Monday, September 28, 2020
AVROBIO, Inc., a leading clinical-stage gene therapy company with a mission to free people from a lifetime of genetic disease, announced that the European Commission (EC) has granted orphan drug designation for AVR-RD-02, the company’s investigational gene therapy for the treatment of Gaucher disease. AVR-RD-02 consists of the patient’s own hematopoietic stem cells, genetically modified to express glucocerebrosidase (GCase), the enzyme that is deficient in Gaucher disease. AVROBIO recently dosed the first patient in the GuardOne Phase 1/2 clinical trial to evaluate the safety and efficacy of AVR-RD-02.

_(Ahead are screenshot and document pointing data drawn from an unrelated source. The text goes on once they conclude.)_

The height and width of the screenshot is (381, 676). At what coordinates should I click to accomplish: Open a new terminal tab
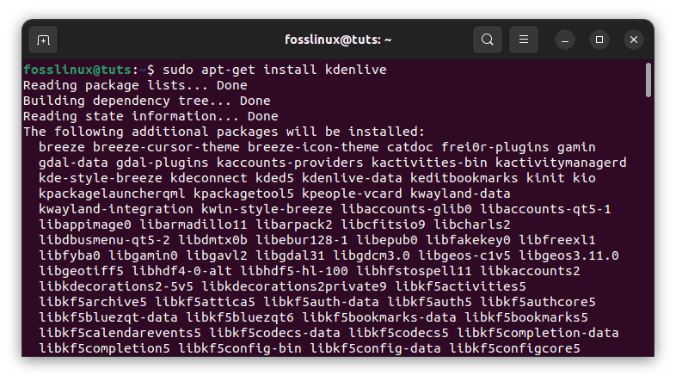tap(43, 40)
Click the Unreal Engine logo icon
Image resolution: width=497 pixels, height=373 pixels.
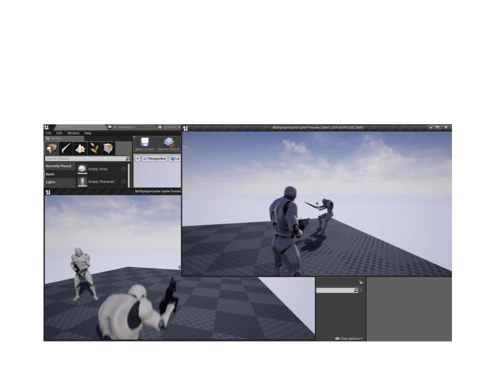(x=47, y=127)
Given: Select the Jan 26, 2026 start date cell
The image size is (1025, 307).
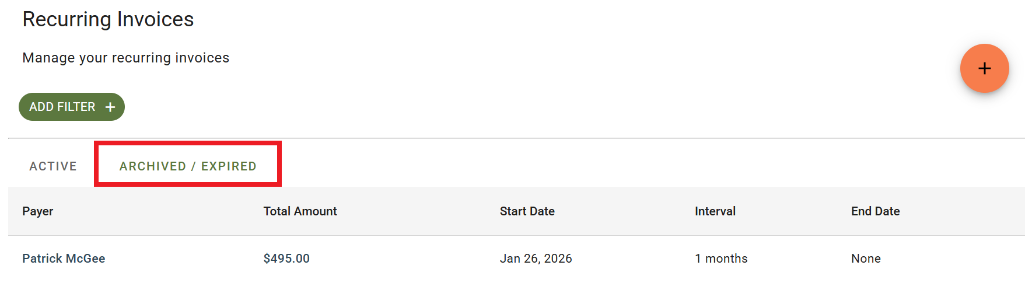Looking at the screenshot, I should click(536, 259).
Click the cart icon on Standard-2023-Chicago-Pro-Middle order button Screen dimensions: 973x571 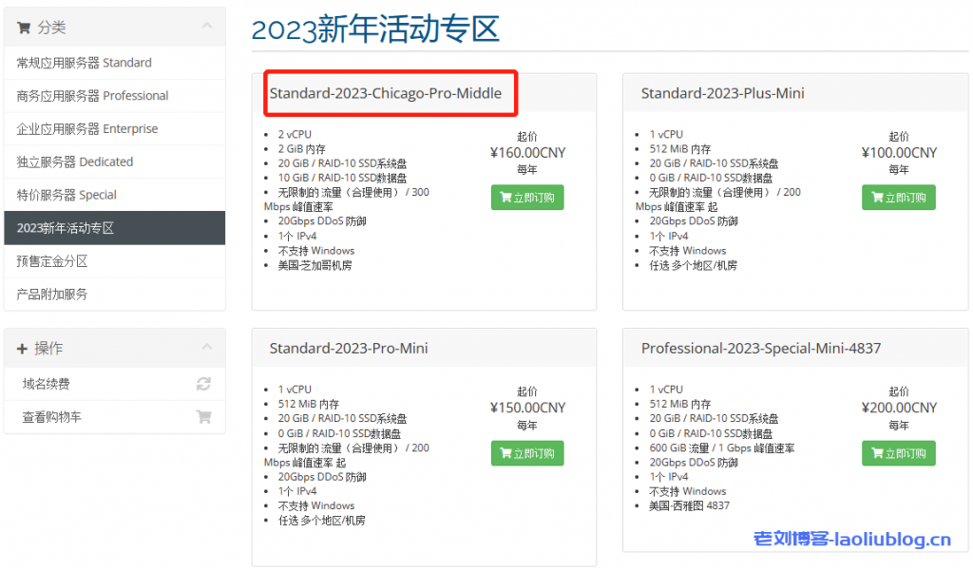tap(505, 198)
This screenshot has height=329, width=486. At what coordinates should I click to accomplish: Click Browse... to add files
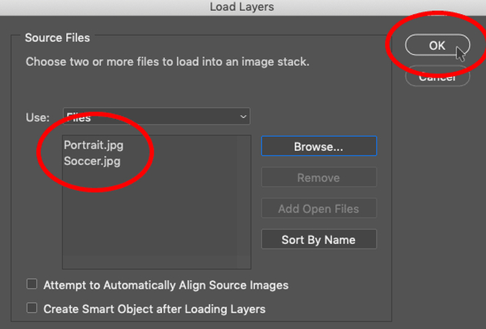(x=318, y=147)
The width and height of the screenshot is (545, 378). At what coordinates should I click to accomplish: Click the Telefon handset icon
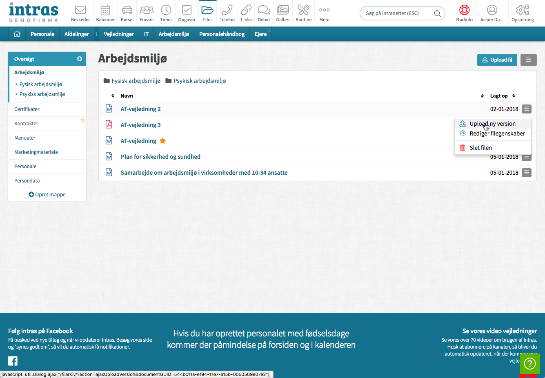(227, 10)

“Like many lysosomal disorders, Gaucher disease can lead to debilitating complications throughout the body and brain. The standard of care does not address all these symptoms and may not be able to halt progression of the disease,” said Geoff MacKay, AVROBIO’s president and CEO. “Our investigational gene therapy is designed to address the head-to-toe manifestations of Gaucher disease with a single dose. We’re pleased to receive orphan drug designation, which recognizes the potential of our approach to transform the standard of care – and, we hope, the quality of life – for people living with this rare genetic disorder.”
The EC grants orphan drug designation to drugs and biologics intended for the safe and effective treatment, diagnosis or prevention of rare diseases or conditions that impact fewer than 5 in 10,000 patients in the European Union. Orphan drug designation gives companies certain benefits, including reduced regulatory fees, clinical protocol assistance, research grants and 10 years of market exclusivity following regulatory approval.
AVR-RD-02 has also received orphan drug designation from the U.S. Food and Drug Administration.